A sombra desceu calma pela rua. Se colocando a menos de dez metros do alvo, levantou as duas lâminas na altura dos ombros, mirando as pontas afiadas para a presa.

— O que… o que vai fazer?

Hã? Não é óbvio, besta? A noite ainda não acabou. E não vai dar pra seguir seu verdadeiro alvo com uma coisa dessas sendo seu encosto. Apenas observe. —

Como se obedecesse uma ordem, a figura sombria saltou. Muito mais do que um humano conseguiria, parecia voar, usando asas de metal para tal.

Victor nada fez além de (tentar) apreciar. A voz não saía, e uma tentativa que nada expeliu além de sangue foi o suficiente para fazê-lo desistir da persistência.

O espadachim pairou acima do tigre e seu dono. Sem escapatória. Uma verdadeira armadilha que necessitava apenas dele para funcionar.
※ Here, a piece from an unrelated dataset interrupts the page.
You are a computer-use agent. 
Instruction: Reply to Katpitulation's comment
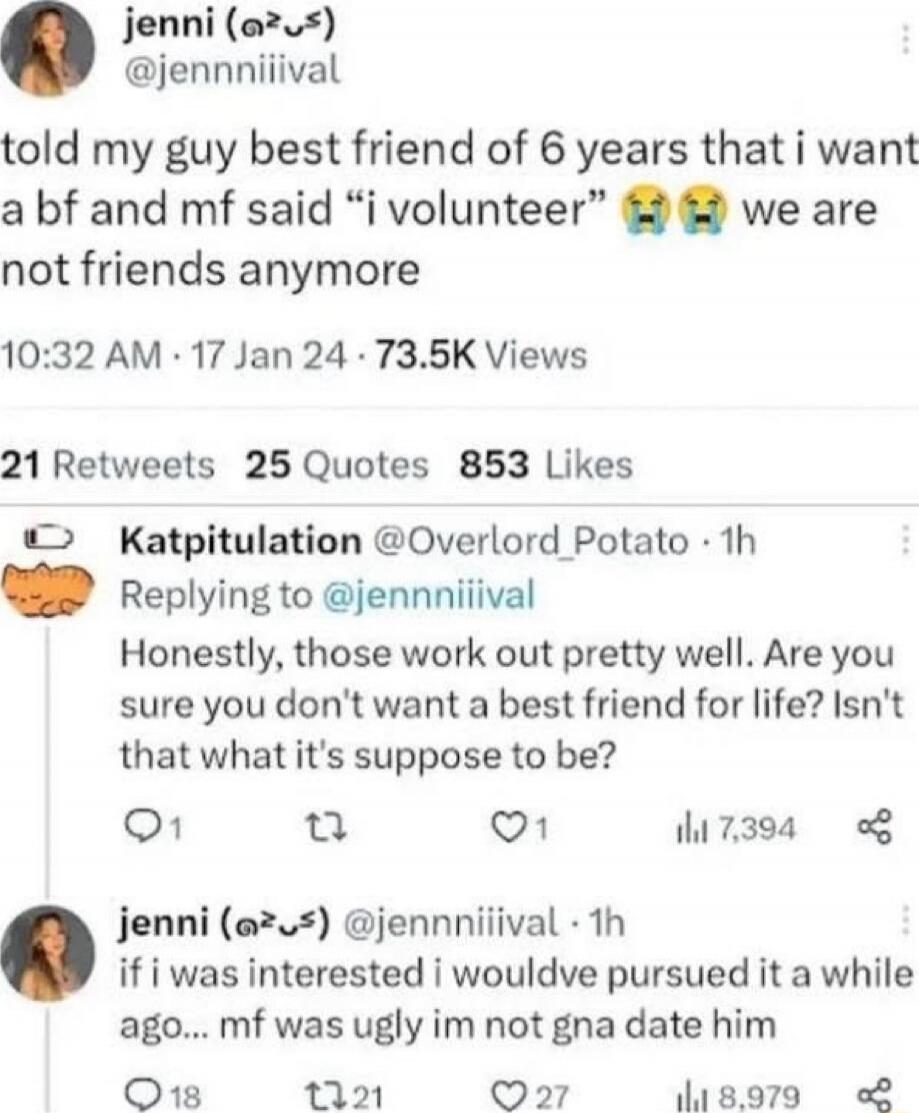[140, 826]
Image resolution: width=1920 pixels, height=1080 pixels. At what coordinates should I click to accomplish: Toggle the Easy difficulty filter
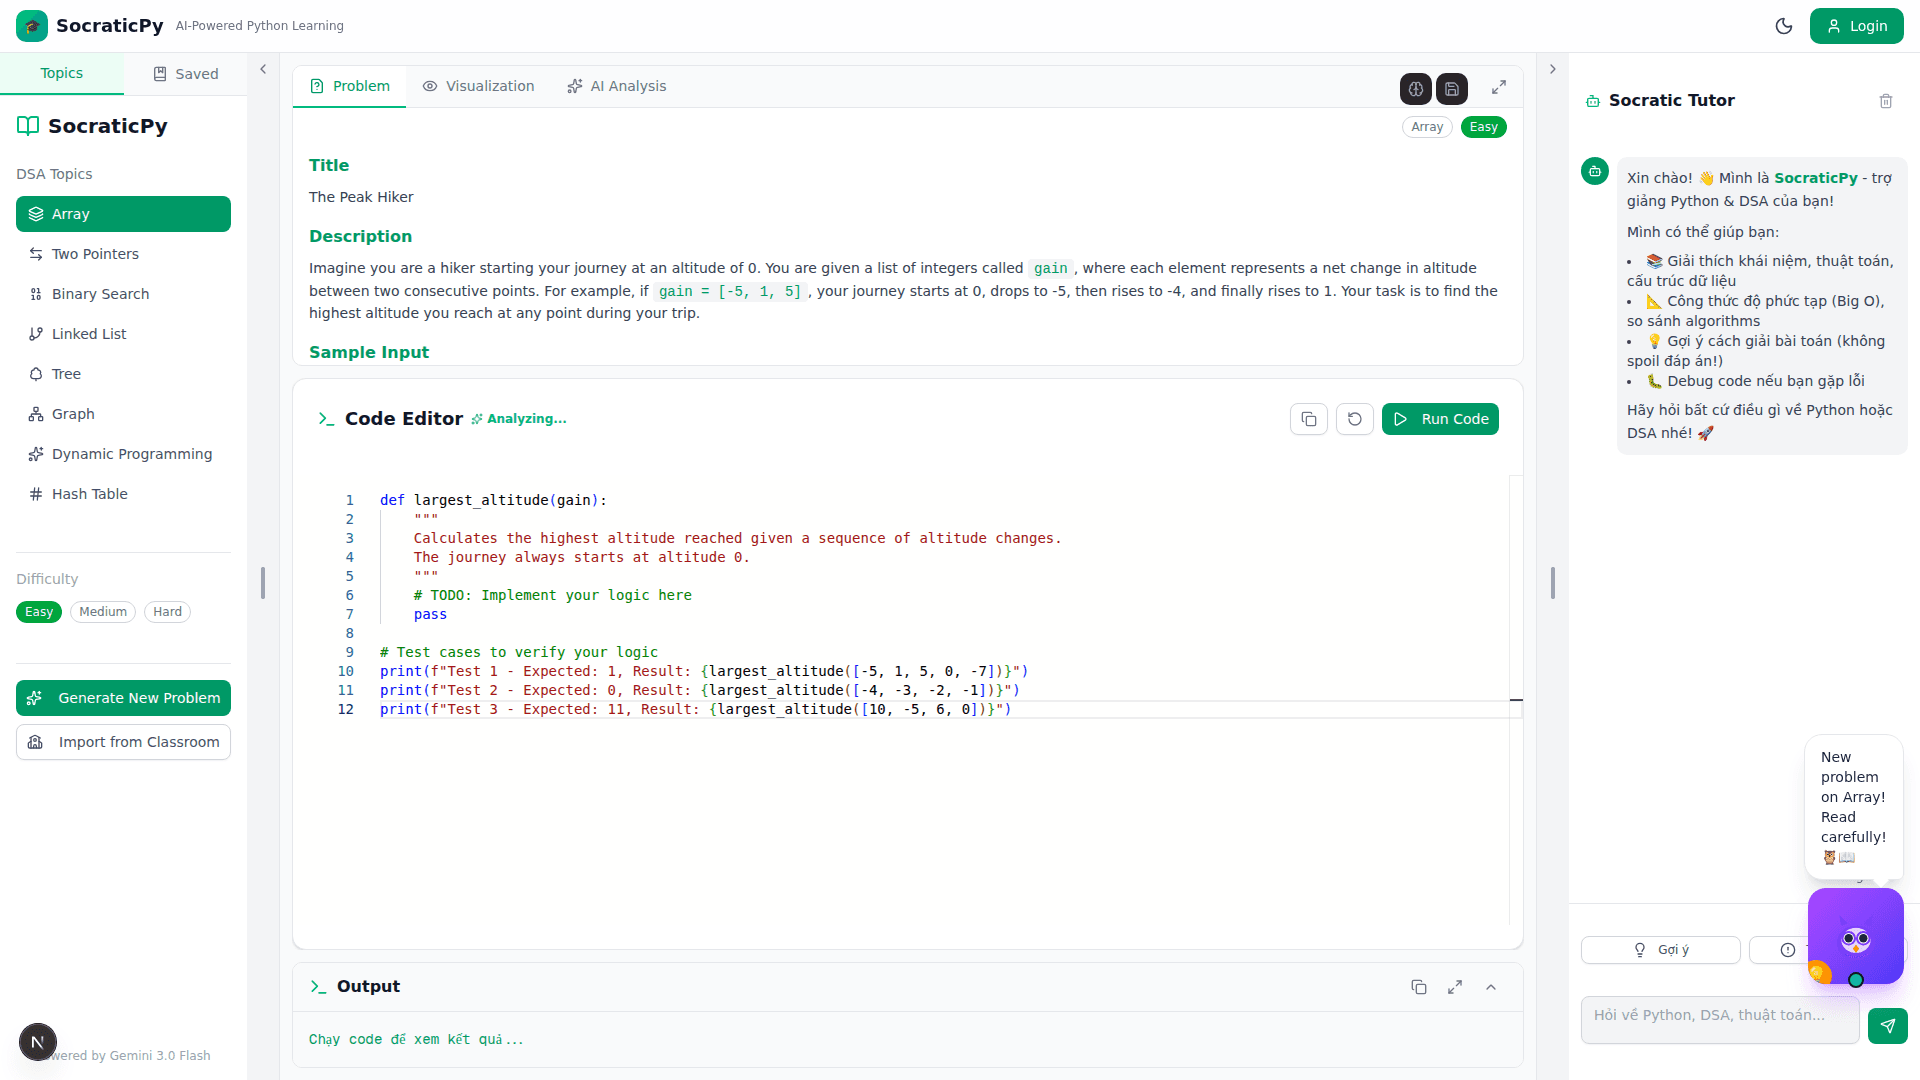(38, 611)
A prova de que as armas do passado podiam facilmente superar qualquer força do futuro.

Contemple! O poder da mais bela sinfonia que esse mundo já criou!

S               S

L               L

A               A

S                S

H               H

!!                !!

A Avenida, o bairro, talvez a cidade inteira fora tomada pelo tremor que se seguiu. Um corte tão perfeito que podia ser visto à olho nu, atravessando o concreto como se este não existisse e, claro, rasgando junto todo e qualquer pedaço de carne que estivesse em seu caminho.

A rua se partiu ao meio. Uma bifurcação profunda o bastante para alcançar as origens do Demônio de olho dourado.

— Aquilo… O QUE É AQUILO!?

Engolindo os cadáveres sobre o asfalto, uma construção curiosa se revelou, acompanhada por um terceiro invasor de cena, que fugiu antes de ser identificado.

De forma geral, era uma grande cápsula esférica, cujo interior antes brilhante perdeu rapidamente as mil e uma cores que o decorava.

Não se importe com aquilo. Vá atrás do fugitivo. —

Outra descarga elétrica impulsionou o corpo de Victor para cima. Novamente de pé, ofegou na direção daquela calamidade.

Não fora mais pela incapacidade de falar, simplesmente não encontrava palavras para aquela situação. Romantusk, tanto o homem quanto a rua em si, foram cortados ao meio facilmente pelo Deus da Espada, cujo desvaneceu em névoa segundos depois.

Havia realmente forma, ou melhor, mente capaz de seguir caminho depois de tal situação? Uma normal, com certeza não.

Victor não sabia mais se era sua própria vontade ou daquele que havia lhe parasitado. Sem motivos ou força própria para olhar para trás, o detetive apenas avançou.